Der DISCUS-2c ist mit seiner Spannweite von 18 m eine interessante Alternative zum 15 m-Standardklasseflugzeug. In diesem modernen Flügelkonzept wurden die neuesten Erkenntnisse der Forschung mit unseren langjährigen Erfahrungen in der Entwicklung von 18 m-Flugzeugen vereint.
Das Resultat ist ein Flugzeug, das agile und harmlose Flugeigenschaften mit der Gleitleistung der älteren Offenen Klasse vereint.

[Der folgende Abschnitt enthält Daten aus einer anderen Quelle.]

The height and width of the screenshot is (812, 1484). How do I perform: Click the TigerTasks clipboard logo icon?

Durch die erhöhte Abflugmasse von 565 kg ergibt sich ein Flächenbelastungsbereich von 30 bis 50 kg/m2, durch die man zusammen mit den 15 m-Ansteckflügeln ein unglaublich großes Einsatzspektrum zur Verfügung hat.
Aufgrund der perfekt gelungenen Ruderabstimmung und der harmonischen Flugeigenschaften fühlt man sich von Anfang an wohl und entspannt beim Fliegen. Durch die einfache Bedienbarkeit und die vielfältigen Einsatzmöglichkeiten ist der DISCUS-2c für Wettbewerbspiloten, für den ambitionierten Leistungspiloten als auch für den Vereinsbetrieb hervorragend geeignet.

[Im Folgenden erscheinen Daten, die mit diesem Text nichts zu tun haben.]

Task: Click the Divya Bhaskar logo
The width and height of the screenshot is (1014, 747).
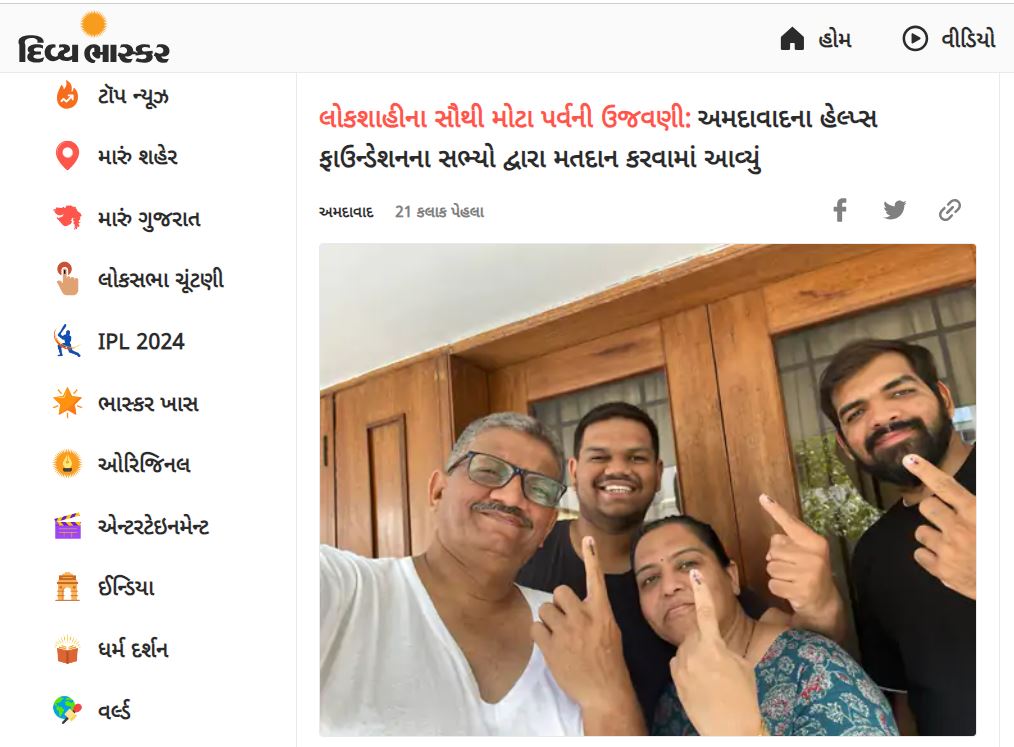Action: click(94, 38)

Außenflügel / Maughmer-Winglets
Der Außenflügel wurde in enger Zusammenarbeit und bewährter Kooperation mit Dr. Karl-Heinz Horstmann (Flügelgeometrie, Profilierung) und Prof. Dr. Mark Maughmer (neuer Winglettyp) entwickelt. Genau wie bei der VENTUS-2cx-Außenflügelentwicklung wurde durch die gegenseitige Überprüfung der Entwürfe und Ergebnisse eine optimal abgestimmte Einheit von Außenflügel und Winglet erreicht. Die positiven Erfahrungen bei der VENTUS-2cx-Außenflügelauslegung konnten in vielen Bereichen für die DISCUS-Außenflügel übernommen werden. Die groß dimensionierten Querruder sorgen auch im niederen Geschwindigkeitsbereich für eine überdurchschnittliche Rollwendigkeit.
Cockpitverstärkung
Mehr Pilotensicherheit im Cockpitbereich. Im Zusammenhang mit der höheren max. Flugmasse wurde der Cockpitbereich deutlich verstärkt und versteift. Neueste Erkenntnisse, unter anderem auch aus den Erfahrungen mit dem Gesamtrettungssystem, flossen in diesen neuen Serienrumpf mit ein.
Der DISCUS-2c ist ein Flugzeug mit einem sehr weitem Einsatzspektrum, der bei routinierten Wettkampfpiloten bis zu den weniger geübten Freizeit- und "Genußpiloten" viele Freunde finden wird.